Josh and I laughed pretty hard about Bridgette’s text.

“Battery acid in her heart, indeed,” I said when I read it.

“I told you,” Josh said.

The only thing more enjoyable than reading that text from Bridgette was seeing the look on her face when Josh abruptly changed the plan and dragged me into the bedroom, hell-bent on keeping me all to himself. Delicious.

I’m suddenly aware Josh has been talking while I’ve been lost in my thoughts.

“... and since I’ve been home from New York,” Josh is saying, “a delivery service has been bringing me gourmet meals every few days.” He grabs my hand, leads me to his refrigerator, and opens the door to reveal four neatly stacked see-through containers. “Nothing but lean proteins and greens. Everything low in saturated fats; no simple carbs; all calorie counts precisely calibrated for my weight and fitness goals. All courtesy of the one and only Jonas Patrick Faraday.”
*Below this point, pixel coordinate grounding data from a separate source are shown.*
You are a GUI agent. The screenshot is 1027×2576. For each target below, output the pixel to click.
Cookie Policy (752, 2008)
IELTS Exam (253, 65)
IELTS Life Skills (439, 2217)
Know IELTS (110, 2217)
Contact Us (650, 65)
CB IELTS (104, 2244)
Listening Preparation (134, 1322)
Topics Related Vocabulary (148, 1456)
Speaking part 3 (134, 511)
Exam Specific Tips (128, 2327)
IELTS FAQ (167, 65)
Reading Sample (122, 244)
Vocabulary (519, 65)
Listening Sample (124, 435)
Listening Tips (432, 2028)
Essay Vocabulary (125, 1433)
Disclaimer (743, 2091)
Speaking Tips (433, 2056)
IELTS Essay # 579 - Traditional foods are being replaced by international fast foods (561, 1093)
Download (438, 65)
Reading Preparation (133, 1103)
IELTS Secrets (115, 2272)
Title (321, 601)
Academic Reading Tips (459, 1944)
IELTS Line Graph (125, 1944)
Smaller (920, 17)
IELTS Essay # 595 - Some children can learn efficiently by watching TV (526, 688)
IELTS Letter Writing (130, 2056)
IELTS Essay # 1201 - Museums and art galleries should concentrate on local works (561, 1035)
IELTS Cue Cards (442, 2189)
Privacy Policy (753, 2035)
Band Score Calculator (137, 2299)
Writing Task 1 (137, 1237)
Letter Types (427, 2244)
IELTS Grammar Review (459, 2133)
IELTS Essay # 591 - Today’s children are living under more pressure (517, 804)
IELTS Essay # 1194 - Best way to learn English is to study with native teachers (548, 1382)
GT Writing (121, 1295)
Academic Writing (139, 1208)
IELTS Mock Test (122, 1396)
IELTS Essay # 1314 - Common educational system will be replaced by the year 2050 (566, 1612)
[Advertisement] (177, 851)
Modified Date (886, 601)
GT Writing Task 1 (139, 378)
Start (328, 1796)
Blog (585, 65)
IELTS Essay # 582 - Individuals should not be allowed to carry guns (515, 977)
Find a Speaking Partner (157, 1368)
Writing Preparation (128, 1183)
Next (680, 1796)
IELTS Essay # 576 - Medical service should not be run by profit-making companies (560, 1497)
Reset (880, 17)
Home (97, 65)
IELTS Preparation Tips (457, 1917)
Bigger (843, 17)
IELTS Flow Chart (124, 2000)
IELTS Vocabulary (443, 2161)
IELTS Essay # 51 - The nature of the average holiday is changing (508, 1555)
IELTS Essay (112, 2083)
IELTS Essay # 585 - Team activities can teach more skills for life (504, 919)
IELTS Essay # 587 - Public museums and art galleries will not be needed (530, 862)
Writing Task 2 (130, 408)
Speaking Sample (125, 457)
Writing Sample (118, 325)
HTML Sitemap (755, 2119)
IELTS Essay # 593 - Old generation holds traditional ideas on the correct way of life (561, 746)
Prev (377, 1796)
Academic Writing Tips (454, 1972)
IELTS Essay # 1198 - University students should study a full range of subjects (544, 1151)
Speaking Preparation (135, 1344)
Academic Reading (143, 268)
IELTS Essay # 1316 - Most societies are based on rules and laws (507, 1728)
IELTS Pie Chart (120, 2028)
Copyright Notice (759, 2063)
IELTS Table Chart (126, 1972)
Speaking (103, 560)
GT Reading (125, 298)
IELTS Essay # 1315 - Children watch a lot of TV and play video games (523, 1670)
“Jonas orders your meals?”

Josh rolls his eyes. “He kept giving me shit about my burgers and fries and Doritos and I was like, ‘Dude, I travel too much to think about eating right all the time—leave me the fuck alone.’ Next thing I knew, these meals started showing up.” He chuckles. “The dude’s like having a fucking wife, I swear to God—he’s such a nag. I haven’t eaten any of ’em yet as an act of protest.”

“Is that what you think a wife does? She nags her husband about what he eats?”

“Yeah, you know, like that cliché line? ‘Take my wife, please.’”

I roll my eyes. “Wives get such a bad rap.”

“Well, shit, I dunno. I have no idea what a wife does—I’ve never actually witnessed one in its natural habitat.”

“Are we talking about a human or a water buffalo?”

Josh chuckles. “Cut me some slack. My mom died when I was little; my uncle’s wife died before I was born; and my best friends are either single or in what I’d call non-permanent relationships.”

I make a face. I didn’t mean to be insensitive about Josh growing up without a mom or any maternal influences. I didn’t even think about that when I made my snarky comment.

“Plus,” Josh adds, seemingly unfazed by my comment, “and most importantly: there were no wives on Full House.”

“I’m sorry, Josh,” I say softly. “I didn’t think. I keep forgetting.”

He waves his hands like I’m totally missing his point. “Forgetting what? It is what it is. Long time ago. No worries. I’m just saying I’ve never witnessed an actual wife up close, that’s all. I don’t know what women are really like if you actually live with one.”

I’m suddenly starkly aware of just how different my childhood was from Josh’s. I can’t wrap my head around how disconnected and isolating—and masculine—his upbringing must have been. No wonder he has no freaking idea about marriage and relationships.

“Lori Loughlin,” I say.

“Huh?”

“Lori Loughlin. She played Uncle Jessie’s wife in the later seasons of Full House.”

“Oh yeah,” Josh says. “I forgot about her. I kinda stopped watching by then.”

“Oh. Well, she didn’t nag. She was happy and funny and supportive. That’s what a real wife is like.”